In the event he was protesting too much, Rauner could do worse than fix the state’s finances if he wants a springboard to the White House.
Despite a 66-percent income tax hike that took effect in 2011 and expired on Jan. 1, state government has been operating at a deficit. When pension obligations are factored in, Illinois ranks fifth in the amount of per capita debt, with the state owing nearly $25,000 for every man, woman and child who lives in the land of Lincoln, even though per capita revenue in the state’s general fund increased from $1,748 in 2009 to $2,817 in 2013, a jump of more than 61 percent. The state’s backlog of unpaid bills, which stands at more than $5 billion, could reach as high as $20 billion within three years, depending on which expert you ask. The state’s credit rating is the lowest in the nation.
In short, Illinois is the nation’s poster child for fiscal irresponsibility. Rauner hasn’t said just what he’ll do to put the state on the road to prosperity, but he has made a lot of promises, including vows to improve schools and maintain social services.
“We can judge ourselves as a community by how well we take care of our most vulnerable citizens,” Rauner said last month. “We can’t pay for it unless we’re a booming economy – pro-business, pro-growth, pro-free enterprise, pro-investment, pro-career creation, not just job creation.”

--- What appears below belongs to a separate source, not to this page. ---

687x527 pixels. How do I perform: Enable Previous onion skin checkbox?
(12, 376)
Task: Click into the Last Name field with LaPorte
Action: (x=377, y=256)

It sounds Reagan-esque – improve the business climate and the state’s financial woes will solve themselves. It’s not so simple, of course, as Rauner
himself acknowledges. Without providing details, he says that state
finances need long-term structural change, and taxes are a big part of
it.
“I want us to have
a reasonable tax burden,” Rauner told his audience. “We don’t have to
have the lowest taxes in America. But we need to be competitive on our
taxes and we need to grow our way out of our problem.”
Politics and tax codes 
The fiscal mess Rauner faces is brutally summed up in Fixing Illinois, a
2014 book by James D. Nowlan, who is a former legislator and University
of Illinois political science professor, and J. Thomas Johnson, former
director of the state Department of Revenue and president emeritus of
the Taxpayers’ Federation of Illinois.
Between
2002 and 2011, the state each year spent $7 billion more than it took
in, Johnson and Nowlan write. The state’s net assets during that period
declined from an abysmal -$5.7 billion (yes, negative) to -$42.5
billion. To stay afloat, the state has borrowed and sold long-term
assets such as future proceeds from lawsuit settlements with tobacco
companies.
The
personal income tax that fell from 5 percent to 3.75 percent on Jan. 1
has left a $4 billion hole in the state budget. Thanks to a tax code
only Rube Goldberg could love, schools rely on property taxes – the
second-highest in the nation behind New Jersey – the way that
photosynthesis relies on sunlight. Some taxpayers are squeezed while
others get free rides. Big corporations need only huff and puff about
moving outside Illinois to get tax breaks. People living in food
deserts, where fast food is more common than fresh fare, pay taxes to
eat while the wealthy dine on filet mignon from Whole Foods, where meat
is free of both antibiotics and taxes.
It
adds up to the fourth-most regressive tax code in the nation, according
to the Institute on Taxation and Economic Policy, a nonpartisan
research group based in Washington, D.C. In thundering against the
status quo, Rauner has raised expectations in a state that has
traditionally seen tax hikes and overhauls when Republicans occupy the
governor’s office and Democrats control the legislature. If nothing
else, Rauner is doing a good job of convincing folks that the state is
in fiscal crisis, which could set the stage for a true tax-code overhaul
as opposed to nibbling around edges.
“I
think there’s great potential for governorelect Rauner in his first
budget to set forth a path for the state that will move the state
forward and stabilize it,” says Laurence Msall, president of the
Chicago-based Civic Federation that has recommended keeping the income
tax at 5 percent for another year to avoid a disastrous fiscal cliff.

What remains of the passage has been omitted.